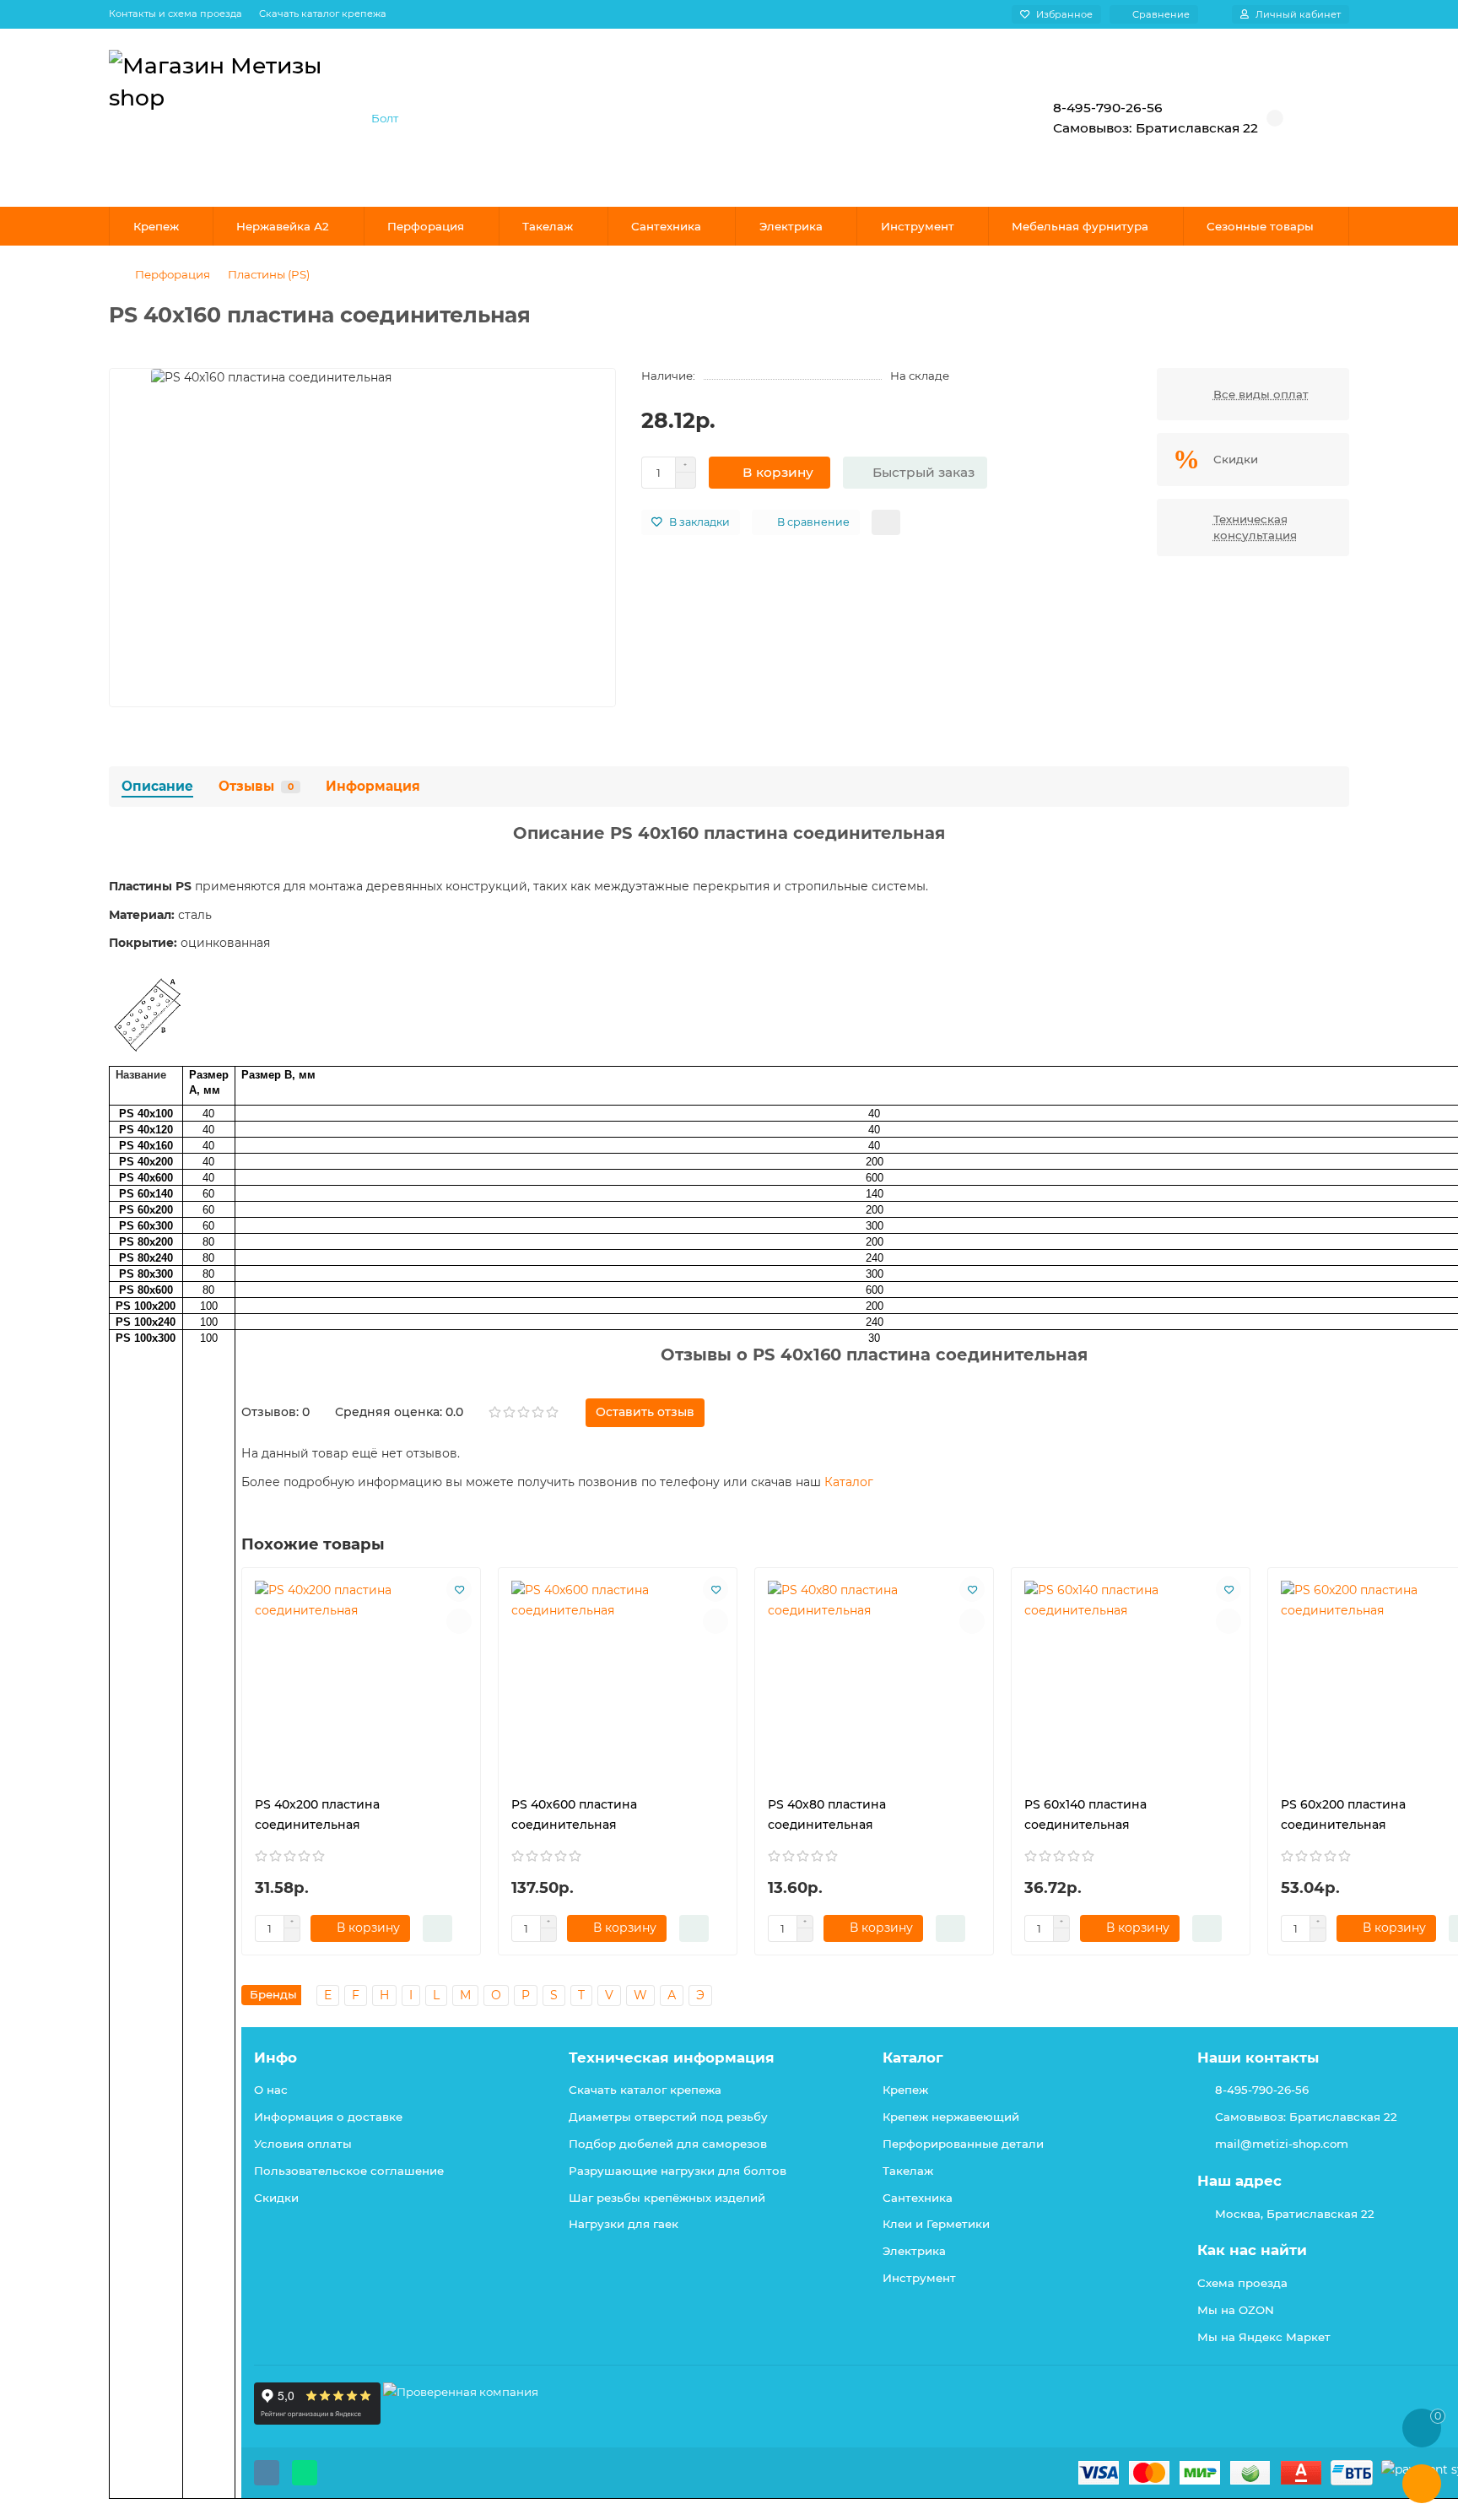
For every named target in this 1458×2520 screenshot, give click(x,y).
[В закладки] (459, 1589)
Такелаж (547, 226)
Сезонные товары (1260, 226)
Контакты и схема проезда (175, 13)
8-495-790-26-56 (1262, 2089)
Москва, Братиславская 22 (1294, 2213)
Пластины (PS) (269, 274)
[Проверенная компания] (460, 2420)
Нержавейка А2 (282, 226)
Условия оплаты (303, 2143)
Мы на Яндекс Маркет (1264, 2337)
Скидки (276, 2197)
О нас (271, 2089)
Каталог (848, 1482)
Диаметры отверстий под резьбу (668, 2116)
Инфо (275, 2057)
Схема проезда (1242, 2283)
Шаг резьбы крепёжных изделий (667, 2197)
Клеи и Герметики (936, 2224)
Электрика (791, 226)
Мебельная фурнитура (1080, 226)
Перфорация (425, 226)
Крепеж (156, 226)
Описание (157, 786)
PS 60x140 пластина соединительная (1085, 1814)
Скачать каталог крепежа (322, 13)
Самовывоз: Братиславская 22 (1306, 2116)
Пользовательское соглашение (349, 2170)
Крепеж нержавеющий (951, 2116)
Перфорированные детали (963, 2143)
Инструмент (917, 226)
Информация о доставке (328, 2116)
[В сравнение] (459, 1621)
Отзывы (256, 786)
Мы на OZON (1235, 2310)
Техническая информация (672, 2057)
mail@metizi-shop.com (1281, 2143)
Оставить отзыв (645, 1412)
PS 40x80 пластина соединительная (827, 1814)
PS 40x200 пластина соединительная (317, 1814)
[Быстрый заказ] (437, 1928)
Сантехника (666, 226)
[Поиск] (969, 118)
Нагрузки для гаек (623, 2224)
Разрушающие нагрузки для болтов (677, 2170)
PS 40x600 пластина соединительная (574, 1814)
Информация (373, 786)
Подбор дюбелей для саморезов (668, 2143)
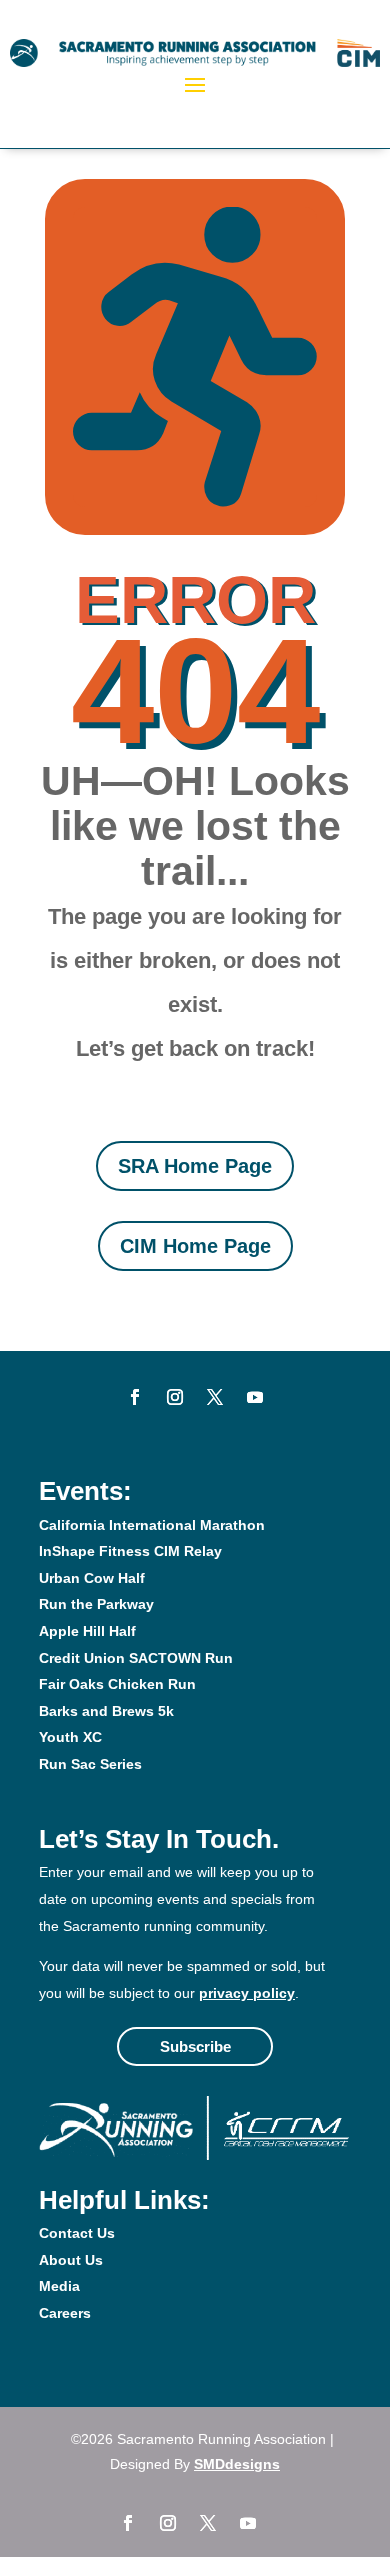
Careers (65, 2313)
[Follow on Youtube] (255, 1397)
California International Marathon (152, 1525)
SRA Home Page (195, 1166)
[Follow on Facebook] (135, 1397)
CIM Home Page (195, 1246)
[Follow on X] (215, 1397)
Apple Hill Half (87, 1631)
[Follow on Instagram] (175, 1397)
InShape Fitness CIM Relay (130, 1551)
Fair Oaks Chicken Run (117, 1684)
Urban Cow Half (92, 1578)
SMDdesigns (237, 2464)
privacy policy (247, 1993)
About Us (71, 2260)
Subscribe (195, 2046)
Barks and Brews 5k (106, 1711)
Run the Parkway (96, 1604)
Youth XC (70, 1737)
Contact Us (77, 2233)
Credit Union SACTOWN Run (136, 1658)
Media (59, 2286)
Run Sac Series (90, 1764)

The problem: Your answer must be the exact lines from the records above, from the one containing "Мы на OZON (1235, 2310)" through the one containing "Urban Cow Half (92, 1578)", both included, with every picture left out.

Answer to this problem:
Мы на OZON (1235, 2310)
Техническая информация (672, 2057)
mail@metizi-shop.com (1281, 2143)
Оставить отзыв (645, 1412)
PS 40x80 пластина соединительная (827, 1814)
PS 40x200 пластина соединительная (317, 1814)
[Быстрый заказ] (437, 1928)
Сантехника (666, 226)
[Поиск] (969, 118)
Нагрузки для гаек (623, 2224)
Разрушающие нагрузки для болтов (677, 2170)
PS 40x600 пластина соединительная (574, 1814)
Информация (373, 786)
Подбор дюбелей для саморезов (668, 2143)
Careers (65, 2313)
[Follow on Youtube] (255, 1397)
California International Marathon (152, 1525)
SRA Home Page (195, 1166)
[Follow on Facebook] (135, 1397)
CIM Home Page (195, 1246)
[Follow on X] (215, 1397)
Apple Hill Half (87, 1631)
[Follow on Instagram] (175, 1397)
InShape Fitness CIM Relay (130, 1551)
Fair Oaks Chicken Run (117, 1684)
Urban Cow Half (92, 1578)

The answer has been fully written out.